═════ EXTRACT ═════

Monday, March 29, 2010

Titles IV

How have I not posted this yet? I found it on my hard drive today, left over from when I was collecting my favorite movie title shots.

Sunday, March 28, 2010

Note to all who watch 30 Rock obsessively

and think to themselves "Was that funny commentary on racism, or was that racism?":

Behold. They're having the argument for us over at Tiger Beat Down.

Monday, March 22, 2010

The Crazies (2010)


There are a lot of reasons to remake a movie, none of them very good. Sometimes there have been so many sequels already that the only way to continue the franchise is to restart it. We have seen a rash of these in recent years, Nightmare on Elm Street being the newest (note: I don't approve of rebooting the franchise, but I sure do like the idea of Jackie Earle Haley as the new face of Freddy). Sometimes a movie has a small but loyal following and the filmmakers hope to gain a wider audience for something they consider great by releasing a new version of it. Or technology has changed since the time of the original, and the filmmaker feels he can make a better-looking version of the same story. I suppose this is what justified remaking King Kong. Perhaps the hardest remake rational to argue with is when the original director himself remakes his own film, as Michael Haneke did with Funny Games last year. If anyone has the right to tamper with the legacy of a film, surely the director does. But if you go down the road of creator ownership, eventually you will run into George Lukas, and you will have to admit that just because a person created something, that does not mean he understands it.

═════ GIVEN INFORMATION ═════

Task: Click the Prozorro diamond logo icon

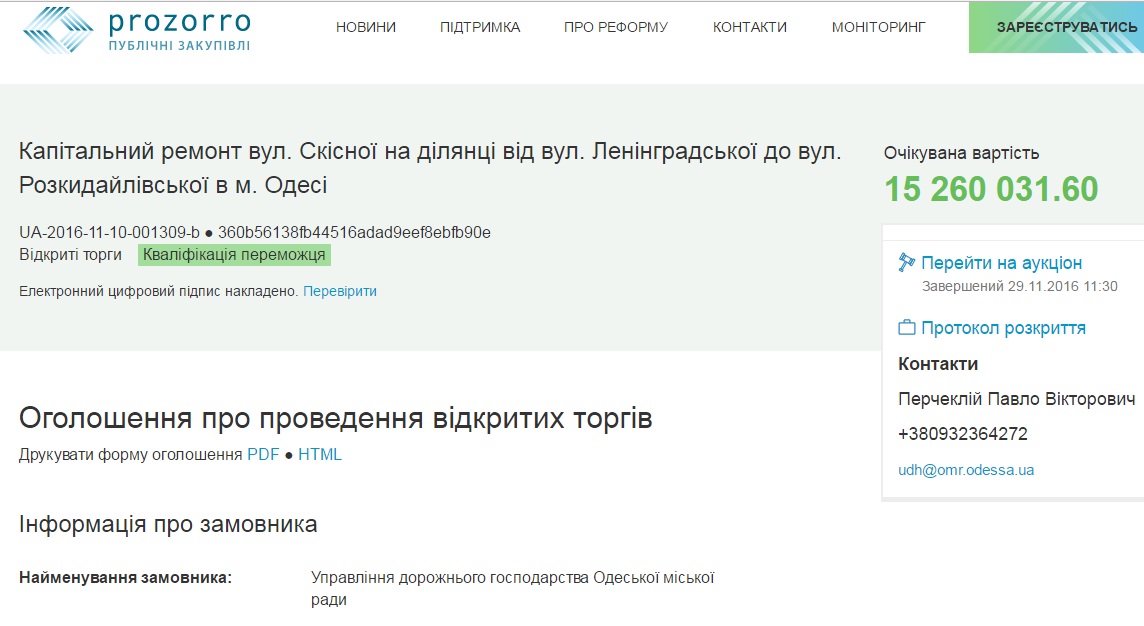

═════

- _REQUIRED TASKS_
1. In the movie blog, which director is said to have remade his own film, and what was the film?
2. Continue the movie blog's review of The Crazies (2010), picking up right after its last sentence.

- _TASK-BY-TASK ANSWERS_
1. Michael Haneke remade his own film, Funny Games.

2.
The Crazies was not remade for any of these reasons. Director Breck Eisner approached the project with the question, "What would George Romero have done with this if he had had more money?" So far so good. First, he hired real actors. Fine. He added big explosions. Fine again. Then he edited out all the really terrifying parts. You know, the horror. 

It's been a long time since I saw The Crazies. I saw it only once, and I remember it for one reason: because it was horrifying. 

The Crazies was very much in the Romero mold: mysterious illness infects a population, no one knows who to trust, a small group of unconnected people are thrown together in rural Pennsylvania, where they all turn on each other. Ugly things happen. Some not-very-subtle points are made about human nature and/or politics and/or society. Very ugly things happen. Roll credits.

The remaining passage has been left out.